Page
-- start --

Are you saying the TeX is broken?

I wonder how big a 2^n pennys check he would write you?

The exception handling might be tough.

>However, there are different ways to achieve parallelism:
>
>For a mere factor of 8, a simple filter design would do (using multiple
>cores): First filter takes TeX source and expands macros. Next filter takes
>expanded TeX and builds paragraphs out of it. Paragraphs then can be
>wrapped in parallel (TeX gives each paragraph several tries and chooses the
>best one). In effect, you can wrap all paragraphs of a single document at
>once. Next is to combine paragraphs to pages, this needs to serialize again
>(but for a factor 8, one paragraph at a time is completely sufficient).

You'd need 8 balanced stages of pipelining or possibly more stages of
unbalanced pipelining to be a virtual factor of 8, and no weird cases like the
sample spirialing sentences.

-- end --

Information shown
-- start --

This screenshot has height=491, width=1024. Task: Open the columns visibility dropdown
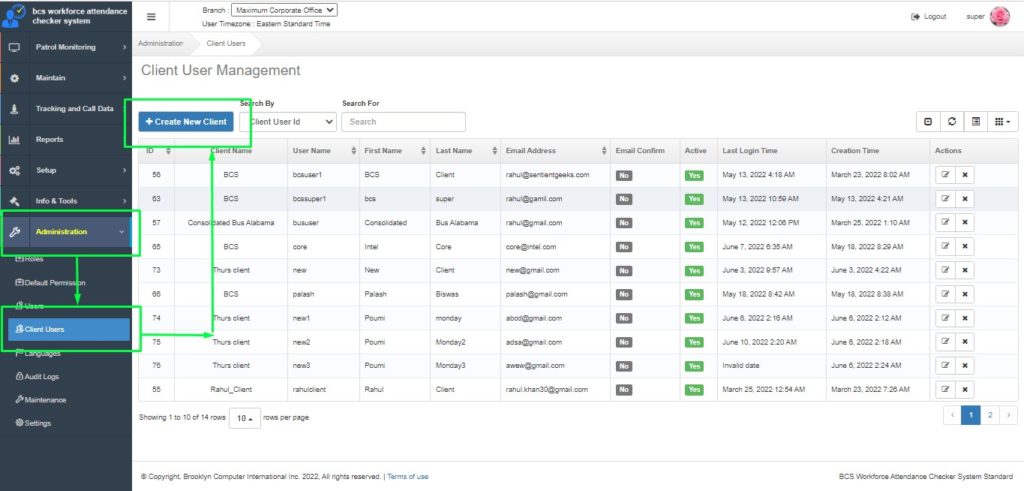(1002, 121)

-- end --
-- start --

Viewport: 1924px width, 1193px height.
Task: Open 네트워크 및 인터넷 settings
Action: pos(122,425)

-- end --
-- start --

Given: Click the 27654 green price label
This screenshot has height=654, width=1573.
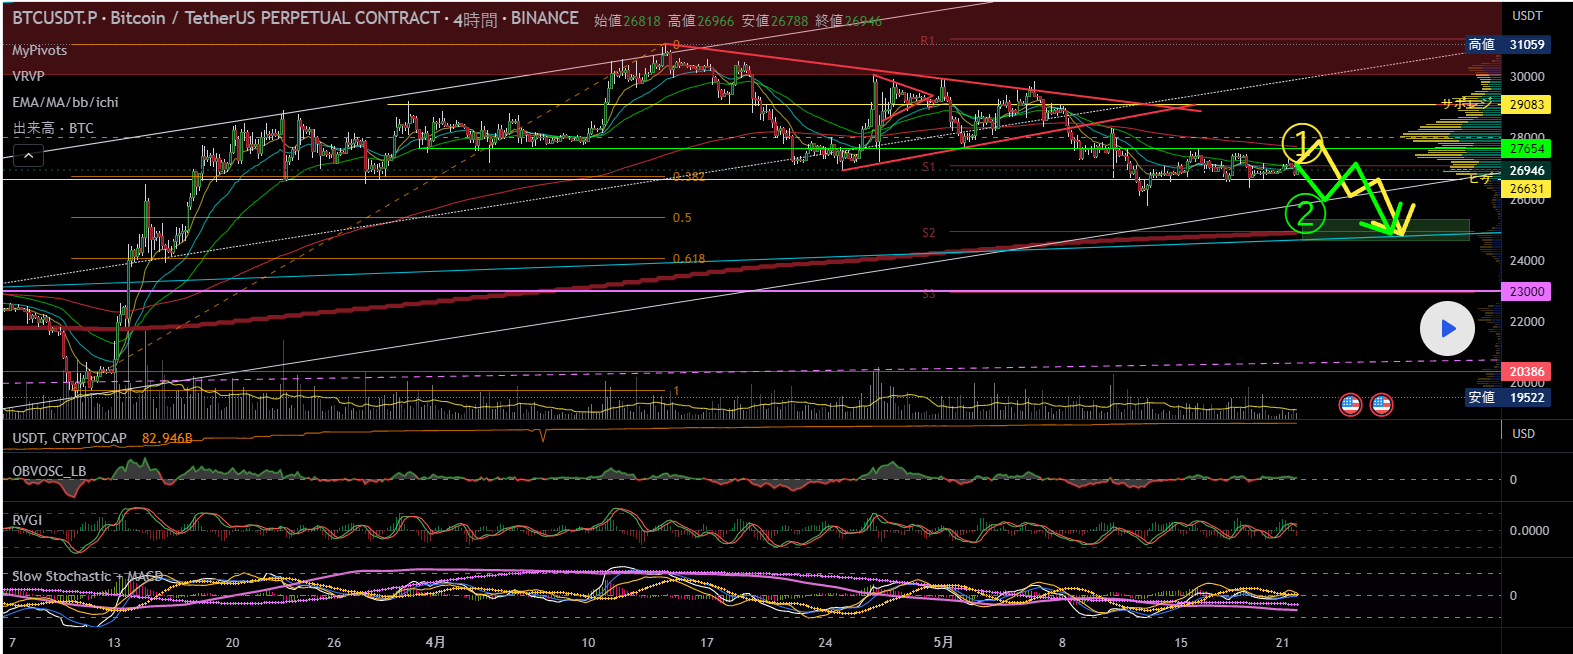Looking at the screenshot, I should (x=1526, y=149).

-- end --

Parts of the exercise
1. According to the TeX post, what does the first filter in the proposed design do?
2. Echo the TeX post from "You'd need 8" to "sample spirialing sentences.".

Answers below
1. It takes TeX source and expands macros.

2.
You'd need 8 balanced stages of pipelining or possibly more stages of
unbalanced pipelining to be a virtual factor of 8, and no weird cases like the
sample spirialing sentences.